4. New Sleighs - The production on this song stands out as particularly bangin', so I'd like to shout out to Kanye's amazing producer Santa Claus.


"I know that we ride new sleighs / I see the snow on the leaves / y'all children don't fuck with me / I got a list o y'all see".

5. Hold my Licorice - Purists decried the rumours that this song would feature the 18 year old gangster, drug dealer, and Hague convicted war-criminal Justin Bieber. In the end, the young scallywag delivers a mean verse about the perils of consuming too many pixie sticks at designated historical sites. Rumours were that this song would also feature R&B veterans Finn the Human and Jake the Dog of Adventure Time fame, but alas the dynamic duo seem to have been left out on the cutting room floor.

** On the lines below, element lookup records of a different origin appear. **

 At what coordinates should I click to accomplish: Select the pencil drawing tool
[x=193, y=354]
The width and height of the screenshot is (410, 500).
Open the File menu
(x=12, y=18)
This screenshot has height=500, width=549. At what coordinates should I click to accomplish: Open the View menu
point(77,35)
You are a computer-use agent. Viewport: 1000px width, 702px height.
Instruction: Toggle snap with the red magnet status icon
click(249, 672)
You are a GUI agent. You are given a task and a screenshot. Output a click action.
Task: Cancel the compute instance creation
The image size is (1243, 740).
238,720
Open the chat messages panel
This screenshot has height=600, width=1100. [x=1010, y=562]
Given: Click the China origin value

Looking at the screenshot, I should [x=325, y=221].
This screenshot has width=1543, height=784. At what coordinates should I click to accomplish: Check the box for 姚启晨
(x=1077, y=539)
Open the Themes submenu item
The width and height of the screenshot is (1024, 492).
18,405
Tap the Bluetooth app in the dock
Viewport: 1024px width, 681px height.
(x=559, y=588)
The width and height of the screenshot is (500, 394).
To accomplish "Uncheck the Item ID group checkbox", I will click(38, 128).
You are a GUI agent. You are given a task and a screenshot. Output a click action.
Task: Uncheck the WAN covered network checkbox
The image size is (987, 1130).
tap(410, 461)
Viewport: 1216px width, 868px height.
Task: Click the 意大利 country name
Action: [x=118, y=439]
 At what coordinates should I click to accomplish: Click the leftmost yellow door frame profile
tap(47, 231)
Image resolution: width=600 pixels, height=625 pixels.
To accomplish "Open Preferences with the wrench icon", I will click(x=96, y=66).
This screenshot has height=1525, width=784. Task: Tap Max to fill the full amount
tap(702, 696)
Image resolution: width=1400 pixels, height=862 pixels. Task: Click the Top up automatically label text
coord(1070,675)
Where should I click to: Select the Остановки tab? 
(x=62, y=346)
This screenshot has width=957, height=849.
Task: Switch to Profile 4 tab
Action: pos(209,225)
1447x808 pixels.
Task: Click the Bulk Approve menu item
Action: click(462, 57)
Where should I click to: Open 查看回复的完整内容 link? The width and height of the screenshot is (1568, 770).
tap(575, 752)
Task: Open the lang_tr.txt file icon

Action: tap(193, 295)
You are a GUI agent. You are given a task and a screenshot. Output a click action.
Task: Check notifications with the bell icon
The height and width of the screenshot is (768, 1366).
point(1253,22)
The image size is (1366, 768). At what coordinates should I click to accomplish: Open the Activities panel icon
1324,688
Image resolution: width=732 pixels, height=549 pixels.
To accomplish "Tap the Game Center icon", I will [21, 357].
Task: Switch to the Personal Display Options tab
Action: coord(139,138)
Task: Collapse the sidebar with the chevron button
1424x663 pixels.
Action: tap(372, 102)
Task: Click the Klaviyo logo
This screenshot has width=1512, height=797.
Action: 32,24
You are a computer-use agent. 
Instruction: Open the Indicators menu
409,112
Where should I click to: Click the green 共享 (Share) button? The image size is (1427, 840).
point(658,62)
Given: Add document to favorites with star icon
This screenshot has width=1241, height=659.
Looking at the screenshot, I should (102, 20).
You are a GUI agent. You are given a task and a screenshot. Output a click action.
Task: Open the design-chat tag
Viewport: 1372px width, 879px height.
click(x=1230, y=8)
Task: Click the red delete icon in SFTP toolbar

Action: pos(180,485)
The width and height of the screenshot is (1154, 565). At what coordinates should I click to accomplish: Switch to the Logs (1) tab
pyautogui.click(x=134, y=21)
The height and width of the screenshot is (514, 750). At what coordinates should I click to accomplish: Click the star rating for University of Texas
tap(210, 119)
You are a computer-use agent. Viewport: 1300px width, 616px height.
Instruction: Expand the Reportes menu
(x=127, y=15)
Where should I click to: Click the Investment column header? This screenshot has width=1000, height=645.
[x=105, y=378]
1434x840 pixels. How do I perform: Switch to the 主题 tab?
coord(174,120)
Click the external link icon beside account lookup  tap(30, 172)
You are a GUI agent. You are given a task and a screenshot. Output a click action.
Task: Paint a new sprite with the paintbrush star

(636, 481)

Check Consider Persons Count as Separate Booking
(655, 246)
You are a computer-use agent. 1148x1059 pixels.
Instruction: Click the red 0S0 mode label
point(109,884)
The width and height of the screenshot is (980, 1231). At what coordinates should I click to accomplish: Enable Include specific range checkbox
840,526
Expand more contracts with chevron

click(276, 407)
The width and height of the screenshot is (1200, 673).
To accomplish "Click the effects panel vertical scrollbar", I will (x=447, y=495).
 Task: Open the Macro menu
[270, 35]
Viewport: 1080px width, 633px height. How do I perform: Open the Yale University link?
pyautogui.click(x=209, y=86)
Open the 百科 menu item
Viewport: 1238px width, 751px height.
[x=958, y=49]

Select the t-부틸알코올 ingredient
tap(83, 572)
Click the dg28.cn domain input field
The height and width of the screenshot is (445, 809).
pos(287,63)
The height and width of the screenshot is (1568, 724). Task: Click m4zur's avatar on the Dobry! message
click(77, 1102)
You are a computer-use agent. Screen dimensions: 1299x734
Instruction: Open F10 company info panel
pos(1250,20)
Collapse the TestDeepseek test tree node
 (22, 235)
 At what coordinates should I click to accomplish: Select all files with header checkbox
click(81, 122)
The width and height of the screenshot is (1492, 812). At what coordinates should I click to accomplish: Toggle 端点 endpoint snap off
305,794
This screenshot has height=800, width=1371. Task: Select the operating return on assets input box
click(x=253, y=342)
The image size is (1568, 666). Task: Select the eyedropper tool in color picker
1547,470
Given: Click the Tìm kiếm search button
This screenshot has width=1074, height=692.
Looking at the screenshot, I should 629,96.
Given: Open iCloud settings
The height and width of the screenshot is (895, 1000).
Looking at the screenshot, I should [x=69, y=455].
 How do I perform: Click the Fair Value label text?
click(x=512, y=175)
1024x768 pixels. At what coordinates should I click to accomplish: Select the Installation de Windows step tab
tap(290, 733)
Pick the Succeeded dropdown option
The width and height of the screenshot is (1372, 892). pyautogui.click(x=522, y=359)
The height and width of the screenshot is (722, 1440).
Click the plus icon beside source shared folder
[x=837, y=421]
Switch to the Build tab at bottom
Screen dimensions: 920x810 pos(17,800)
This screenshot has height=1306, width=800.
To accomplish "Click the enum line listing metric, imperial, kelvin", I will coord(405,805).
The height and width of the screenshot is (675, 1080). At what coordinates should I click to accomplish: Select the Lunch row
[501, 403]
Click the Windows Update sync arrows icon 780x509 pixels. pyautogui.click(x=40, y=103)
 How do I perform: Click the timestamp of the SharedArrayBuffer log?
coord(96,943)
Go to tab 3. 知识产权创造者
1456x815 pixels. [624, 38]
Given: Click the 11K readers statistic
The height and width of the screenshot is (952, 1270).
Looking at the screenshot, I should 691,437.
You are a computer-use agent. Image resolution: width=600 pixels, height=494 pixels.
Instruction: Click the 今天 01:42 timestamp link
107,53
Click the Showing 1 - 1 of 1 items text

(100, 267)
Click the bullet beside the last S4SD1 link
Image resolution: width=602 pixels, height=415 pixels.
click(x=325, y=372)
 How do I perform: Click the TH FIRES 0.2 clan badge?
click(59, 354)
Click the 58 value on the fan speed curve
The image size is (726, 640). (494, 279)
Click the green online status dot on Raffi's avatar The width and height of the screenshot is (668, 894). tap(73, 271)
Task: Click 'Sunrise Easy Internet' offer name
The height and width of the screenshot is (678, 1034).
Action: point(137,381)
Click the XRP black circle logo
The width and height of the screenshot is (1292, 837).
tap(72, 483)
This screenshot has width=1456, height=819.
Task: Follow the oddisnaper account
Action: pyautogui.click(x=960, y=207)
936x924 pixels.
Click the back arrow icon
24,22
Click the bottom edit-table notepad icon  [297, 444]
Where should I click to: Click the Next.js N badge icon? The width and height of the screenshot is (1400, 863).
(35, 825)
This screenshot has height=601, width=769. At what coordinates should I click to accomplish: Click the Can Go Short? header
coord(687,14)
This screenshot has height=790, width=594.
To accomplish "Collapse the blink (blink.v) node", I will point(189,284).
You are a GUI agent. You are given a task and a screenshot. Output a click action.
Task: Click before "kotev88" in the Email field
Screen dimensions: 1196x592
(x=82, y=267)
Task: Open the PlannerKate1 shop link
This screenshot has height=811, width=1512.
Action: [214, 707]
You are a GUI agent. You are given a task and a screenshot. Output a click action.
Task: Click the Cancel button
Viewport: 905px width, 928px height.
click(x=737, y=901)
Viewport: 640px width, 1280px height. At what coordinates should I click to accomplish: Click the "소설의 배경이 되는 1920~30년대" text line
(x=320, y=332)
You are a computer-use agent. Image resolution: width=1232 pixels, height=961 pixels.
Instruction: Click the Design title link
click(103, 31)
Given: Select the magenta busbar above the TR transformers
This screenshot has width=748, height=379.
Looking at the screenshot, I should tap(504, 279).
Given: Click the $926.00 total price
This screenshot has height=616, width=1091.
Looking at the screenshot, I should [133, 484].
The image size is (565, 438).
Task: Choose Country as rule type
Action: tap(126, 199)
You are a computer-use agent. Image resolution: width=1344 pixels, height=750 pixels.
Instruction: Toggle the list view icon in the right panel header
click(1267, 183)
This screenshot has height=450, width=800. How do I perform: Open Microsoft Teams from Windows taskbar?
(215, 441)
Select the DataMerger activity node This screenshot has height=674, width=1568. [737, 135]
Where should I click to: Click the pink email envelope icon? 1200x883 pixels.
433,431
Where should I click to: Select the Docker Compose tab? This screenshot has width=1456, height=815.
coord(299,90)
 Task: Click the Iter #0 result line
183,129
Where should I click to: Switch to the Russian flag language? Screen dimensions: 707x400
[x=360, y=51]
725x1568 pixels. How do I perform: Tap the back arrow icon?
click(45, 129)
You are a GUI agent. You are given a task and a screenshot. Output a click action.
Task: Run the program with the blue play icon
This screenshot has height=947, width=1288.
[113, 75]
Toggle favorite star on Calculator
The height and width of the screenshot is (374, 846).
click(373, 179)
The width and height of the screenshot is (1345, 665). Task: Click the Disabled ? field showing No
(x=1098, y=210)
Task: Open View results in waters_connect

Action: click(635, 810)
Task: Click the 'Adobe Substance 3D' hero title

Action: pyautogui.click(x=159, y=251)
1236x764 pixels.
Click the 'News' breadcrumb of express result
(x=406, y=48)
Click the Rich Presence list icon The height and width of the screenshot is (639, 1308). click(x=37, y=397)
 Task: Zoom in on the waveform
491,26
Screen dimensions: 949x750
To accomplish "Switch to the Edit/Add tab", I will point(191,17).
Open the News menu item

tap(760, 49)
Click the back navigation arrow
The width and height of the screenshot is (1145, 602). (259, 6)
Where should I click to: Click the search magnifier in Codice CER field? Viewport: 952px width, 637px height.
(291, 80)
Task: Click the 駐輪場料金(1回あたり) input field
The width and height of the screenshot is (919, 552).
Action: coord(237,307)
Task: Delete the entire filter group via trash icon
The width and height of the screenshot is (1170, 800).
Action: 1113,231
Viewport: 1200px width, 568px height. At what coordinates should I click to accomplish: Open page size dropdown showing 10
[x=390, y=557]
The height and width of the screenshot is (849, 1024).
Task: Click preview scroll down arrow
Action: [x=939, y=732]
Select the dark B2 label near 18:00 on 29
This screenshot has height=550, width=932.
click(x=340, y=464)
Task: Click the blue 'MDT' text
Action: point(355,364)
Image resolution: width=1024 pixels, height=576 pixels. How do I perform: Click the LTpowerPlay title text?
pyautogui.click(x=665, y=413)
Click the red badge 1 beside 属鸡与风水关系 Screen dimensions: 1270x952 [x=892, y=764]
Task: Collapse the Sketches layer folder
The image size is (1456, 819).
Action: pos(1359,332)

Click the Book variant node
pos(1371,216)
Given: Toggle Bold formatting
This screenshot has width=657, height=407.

All in all, Yeezus sits on that oft confused line between happy-go-lucky pop album and Breivik-esque theologico-political manifesto. The cold, hard minimalist use of barnyard animal orchestras and ambient Spanish flamenco canto juogo only heighten the fact that Kanye has gone the more conservative and listener-friendly route in preparation for his new role as "father", both of a baby, the Internet/Culture/Sneakers, and as "God The". Sleep well in your Benz crib little West, for your father who art in heaven  still be ill as fuck.